WORK REQUIRED: Extract, exactly as written, the line that contains "Given: Add emoji reaction to first comment" and all lines after it through the end of the records. Omit pictures.

---------- GIVEN RECORDS

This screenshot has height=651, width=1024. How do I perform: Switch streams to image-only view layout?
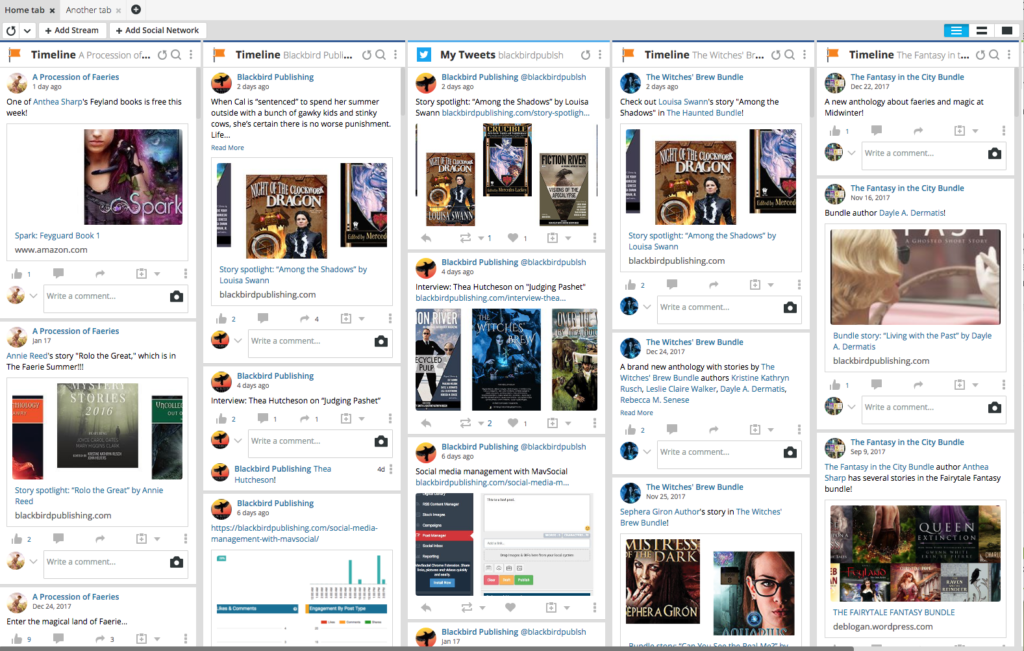click(x=1007, y=30)
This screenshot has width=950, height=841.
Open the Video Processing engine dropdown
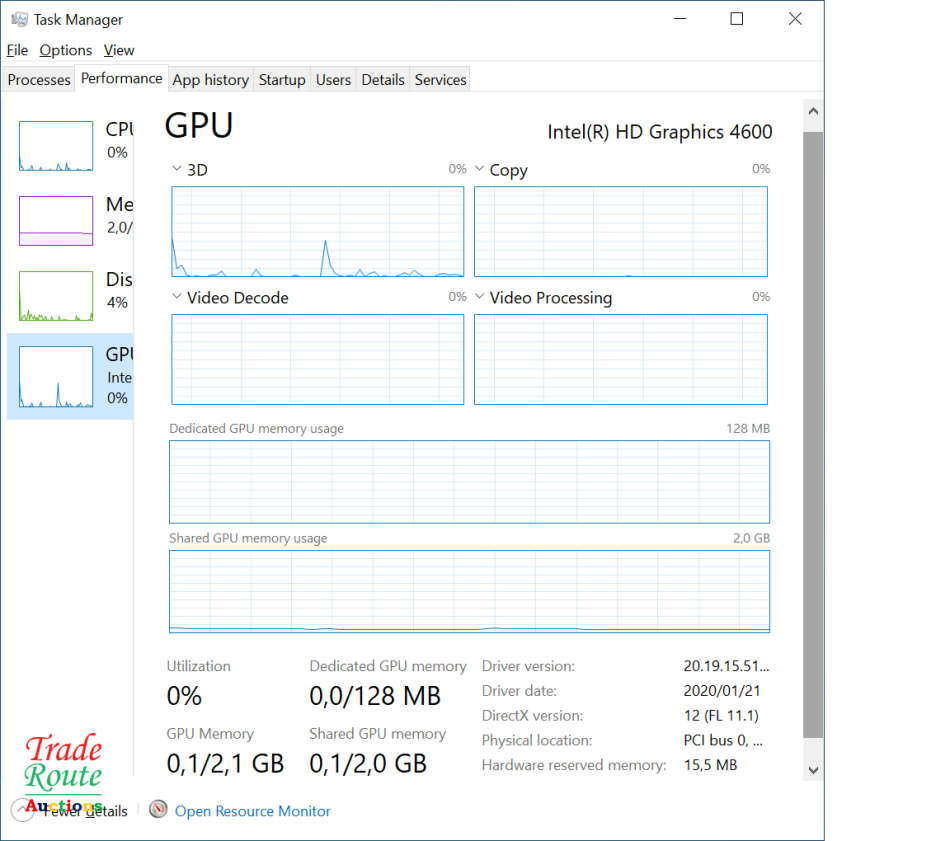coord(480,298)
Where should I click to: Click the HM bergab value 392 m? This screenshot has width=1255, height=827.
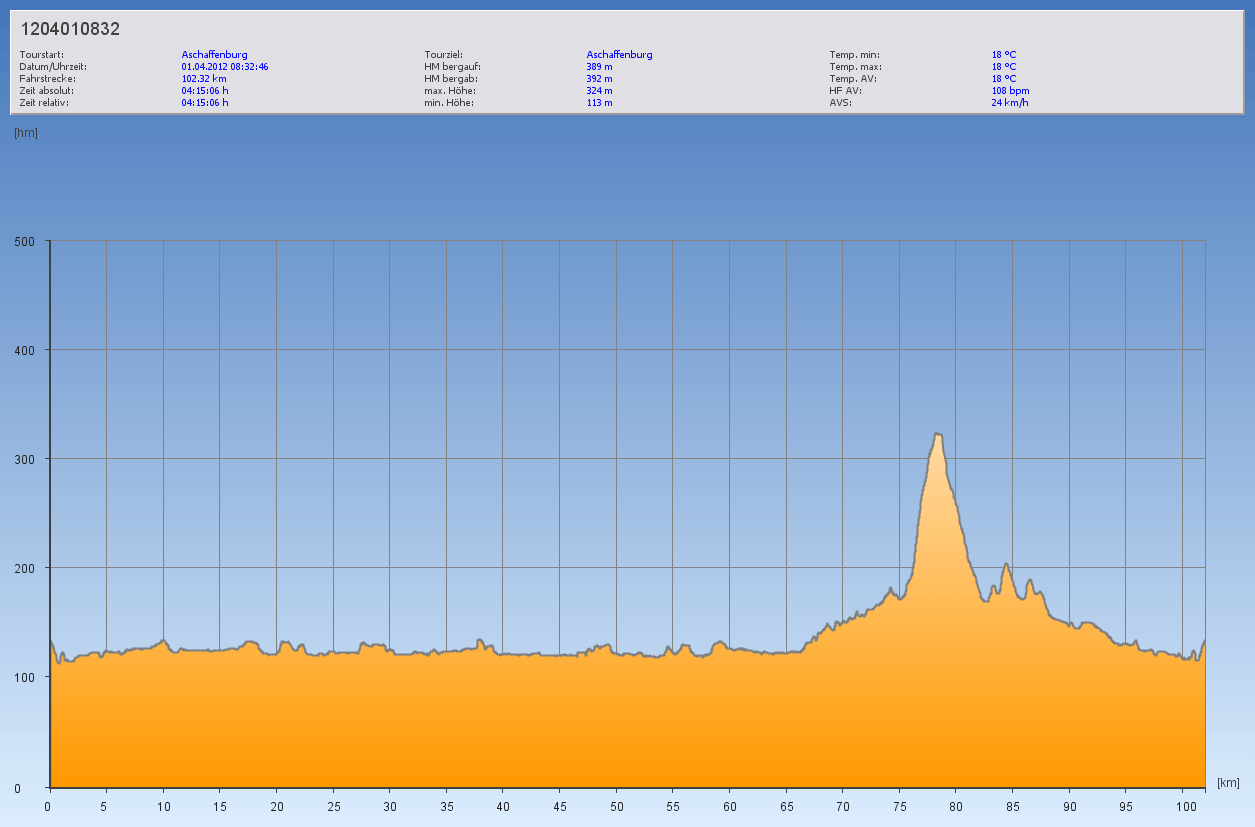click(x=599, y=79)
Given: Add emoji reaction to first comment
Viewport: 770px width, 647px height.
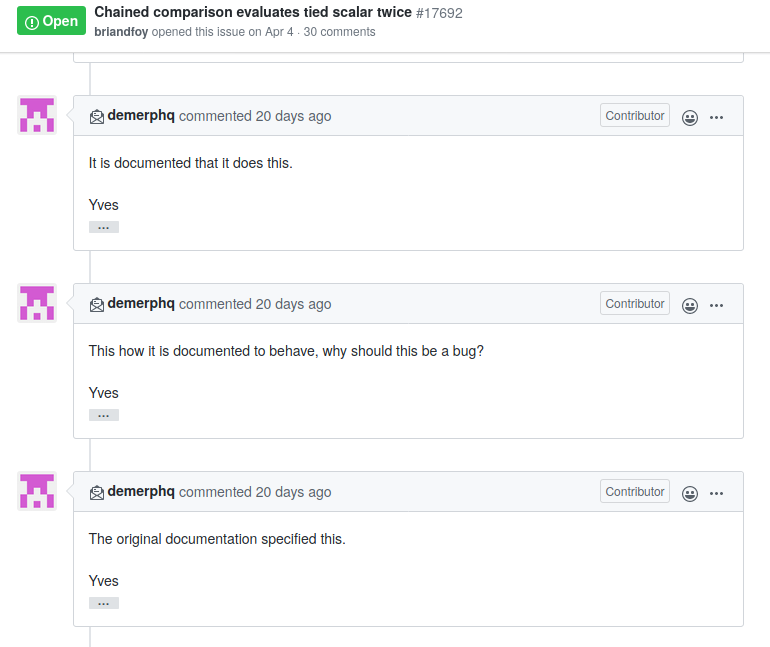Looking at the screenshot, I should point(689,117).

--------------------

FINAL ANSWER:
Given: Add emoji reaction to first comment
Viewport: 770px width, 647px height.
Looking at the screenshot, I should point(689,117).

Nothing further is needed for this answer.